Y como la mejor manera de suscitar una presencia es a través de la poesía, dejo para ustedes a Carlos Marianidis a través de estos tres poemas que reflejan sus constantes, presentes por supuesto en Nada detiene a las golondrinas: Pequeñas cosas, esas pequeñas cosas infinitas que compartimos con nuestro mejor amigo de la infancia. El pasajero, donde confiesa y honra su condición de ser puente y Si volvemos, donde se posan las golondrinas del amor, la amistad y la eternidad.

Pequeñas cosas

Lo conocí en la escuela. Nos prestamos la infancia,
el banco, los recreos, el sol del mediodía,
los vuelos del regreso a su casa, a la mía
y compartimos tardes de olímpica vagancia.

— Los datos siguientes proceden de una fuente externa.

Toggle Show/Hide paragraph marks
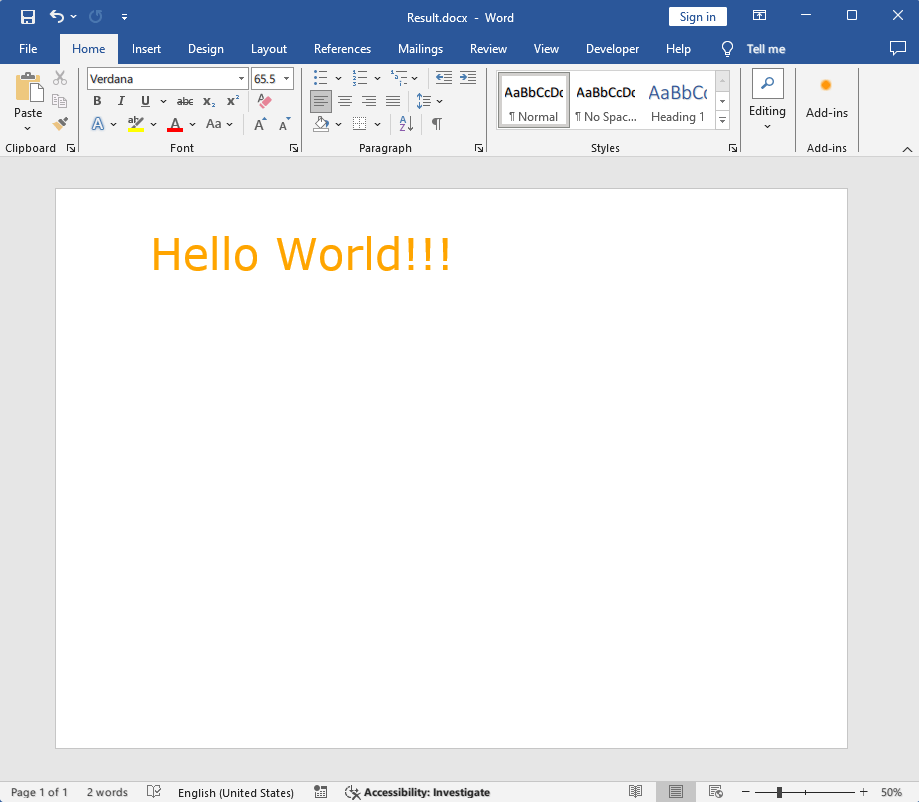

Jugar durante horas, aun cuando llovía,
mirarnos con un gesto de estudiada arrogancia,
lanzarnos mil abrojos con cruel beligerancia
y pedazos de tierra hasta que anochecía.

 Tirarnos en el suelo y sentir la fragancia
de la menta aplastada... Y ahora, a la distancia,
me pregunto por qué no guardé de algún día

un puñado de abrojos de los tantos que había,
o un trébol, o un cascote con marcas de alegría.
Era mi amigo. El resto, no tenía importancia.


El pasajero

Yo tomo del camino de otros seres
la mejor realidad para mi vida.
No ignoro el llanto ni la misma muerte,
pero le debo al alma una alegría,
o al menos la intención de estar alegre.

Otros hombres y bestias y mujeres
y pájaros se forjan con mis días
una parte –también- de sus presentes,
de modo que hay destinos que se inician
o siguen a través de mí su suerte...

Tan sensible es la red que así se hila,
que a veces el sufrir ajeno duele,
o una dicha lejana es compartida.
Y encuentro que soy puente entre mil puentes
y el mundo no es sino una roca antigua
que de infinitas formas florecidas
ha cubierto sus pliegues.

Soy en la Tierra sólo un accidente;
no más que un hongo, un ave, una bahía.
Soy una flecha altiva,
tallada en una vara humilde y fuerte,
que en el aire se quema mientras siente
que un nuevo arco espera su caída.

Si volvemos

Si después de esta vida existe un tiempo,
un lugar donde ir, otros caminos;
si volvemos a estar, pero distintos
y nos queda de hoy algún recuerdo,

tengamos algún plan para que, al vernos,
nos acerquemos sin ningún motivo.
Trataremos de darnos un indicio
para saber si somos quienes creemos.

Harás algo, si es que me ves primero,
para que no me vaya de ese sitio:
un destello, un perfume, un movimiento...

Y yo te nombraré con mil sonidos
y como un pajarillo, en cada hueco,
preguntaré si estás... e iré contigo.